[lit-ideas] For Mike Geary -- from a discussion of martyrdom on Anthro-L

  • From: John McCreery <john.mccreery@xxxxxxxxx>
  • To: Lit-Ideas <lit-ideas@xxxxxxxxxxxxx>
  • Date: Tue, 10 Aug 2010 09:39:07 -0400

>
> On Mon Aug 9 2010 at 9:23 AM Beverly Fogelson wrote:
>
>
> What about Jesus?-Martyr
>
>
> ...but did not write "Is Dan Foss reading this? I'd very much appreciate
> his take on this," at the very bottom. [Note: Yes, but not all the way down.
> - daf] That was Scott Holmes, on Tue Aug 3, 2010, at 2:33 PM.
>
>     But, to start with Beverly's question: Jesus was not a religious
> martyr. Religious martyrdom had not yet been invented/developed/evolved.
> There cannot have been any, such thing as religious martyrdom without
> [strictly] religious persecution; that is to say, on the basis of "beliefs"
> proper to a "disembedded" religion (i.e., to which one can convert by
> adopting its theological doctrines whatever one's natal or ancestral
> ethnicity or culture). Such a religion came inly to self-conscious existence
> with Christianity. Neither Romans nor Jews (from "Judaeans"; or,
> self-styled, "Israel") had any experience with it.
>
>      The Romans, at times, persecuted Jews quite severely, even
> genocidally; but they never persecuted them for practicing the "Jewish
> religion." Until the Byzantine Period (under the emperor Heraclius, 610-641,
> when it was outlawed) the religion of the Jews was, under the Roman Empire,
> a* religio licita*. The Roman Empire was ruled by a conservative
> landowning aristocracy which loudly trumpeted its adherence to the* mos
> maiorum*, Way of the Ancestors. The Jewish ethnic religion was
> traditional, conservative, and every bit as patriarchal (the Fifth
> Commandment &c). Christianity, as it evolved out of and away from its Jewish
> ethnoreligious matrix, was glaringly different: for one thing, over the 300
> years of Christian development prior to becoming the State Religion, at any
> given time at least 40% of Christians were new converts [Keith Hopkins, "The
> Importance of Christian Numbers,"* Journal of Early Christian Studies, 6.2
> (1998), 185-226).* In Roman law, Christianity was categorised as a*
>  superstitio*, and the State punished all who affirmed adherence as
> radical innovators, disloyal subjects, and threats to social and political
> order.
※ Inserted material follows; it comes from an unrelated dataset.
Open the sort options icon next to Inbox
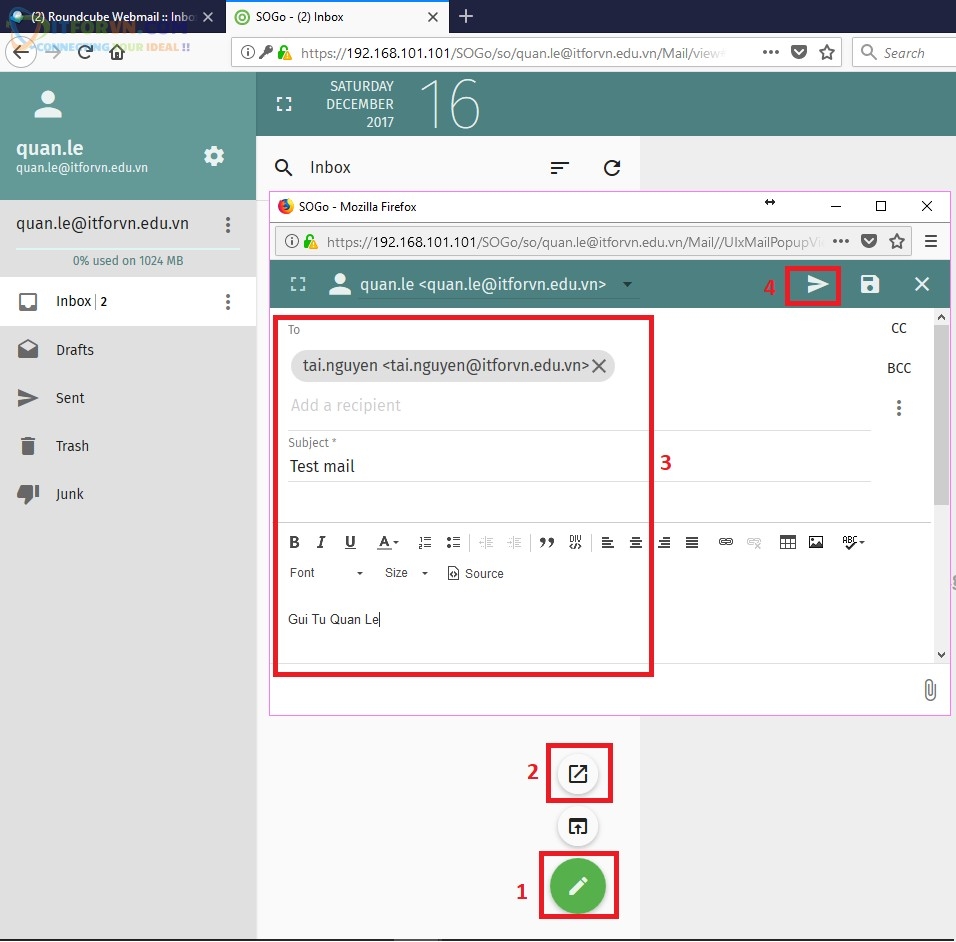This screenshot has width=956, height=942. (560, 168)
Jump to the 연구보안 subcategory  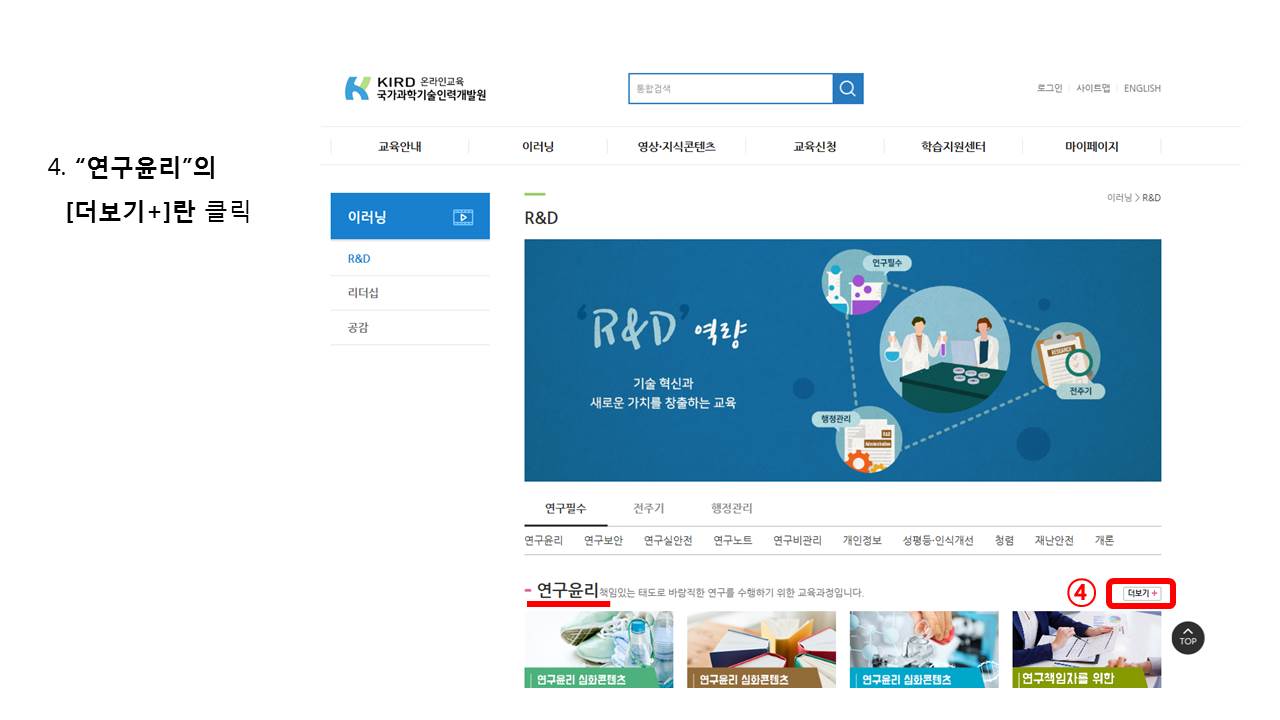pyautogui.click(x=603, y=541)
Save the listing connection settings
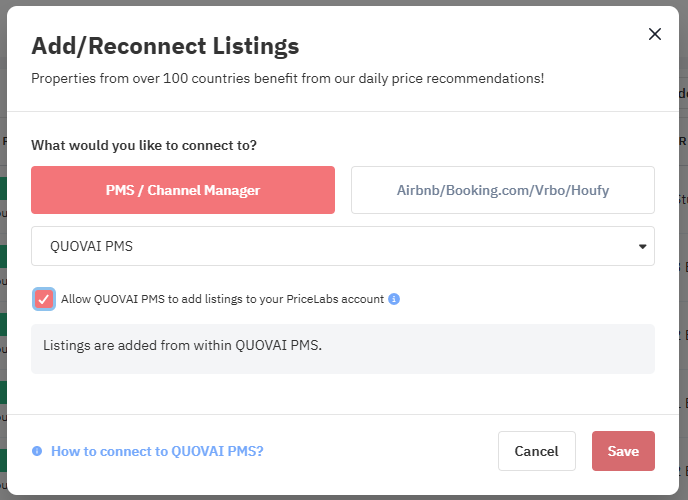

This policy and legal weapons of religious persecution had developed
> by the late second century.
>
>     Earlier in the second century, under Hadrian (117-138),
>
> "...the Jews were forbidden to circumcise, not as an attack on Judaism but
> as part of the general Roman law against genital mutilation, the* lex
> Corneliathe de sicariis* [Note:* sicarii* were terrorists - daf]. This led
> to Jewish revolt, which led, in turn, to harsh Roman response, but there was
> never, according to [Saul Lieberman], a concerted attack on the Jewish
> religion by the Roman government...."  [From Daniel Boarin, "Martyrdom and
> the Making of Christianity and Judaism,"*Journal of Early Christian
> Studies, 6.4 (1998), 577-627;* citing Saul Lieberman.]
>
>
>     For both Christianity and Judaism, the concept of "martyrdom," in the
> late fourth and early fifth centuries, acquired an eroticised content,
> centring around the martyrs' "love of God" and the metaphorical language
> used to express or articulat it. See D. Boyarin,* Dying for God: Martyrdom
> and the Making of Judaism and Christianity,* Stanford, 1999; David
> Frankfurter, "Martyrdom and the Prurient Gaze,"* Journal of Ear*ly* Christian
> Studies*, 17.2 (2009), 215-245.
>
>     Since it appears that I will not be able to finish what I'd planned to
> write, I'll skip over to the issue Dale has raised more than once: not only
> is martyrdom very much a social act, it is likewise, everywhere it appears
> or is manifested, an act which is construced, then perhaps re-constructed
> more than once after the martyr is long dead; or even, if the martyr had
> never existed in the first place. The late fourth century was marked by,
> among other things, a vogue for virginity. Every large city in the Roman
> East acquired a Virgin Martyr Saint. St Catherine of Alexandria was the
> first, and still the best-loved. You recall that she "re-programmed," as we
> might say, an "infernal machine" designed to kill Christians into killing
> pagans instead: they liked science in Alexandria. But, under "paganism,"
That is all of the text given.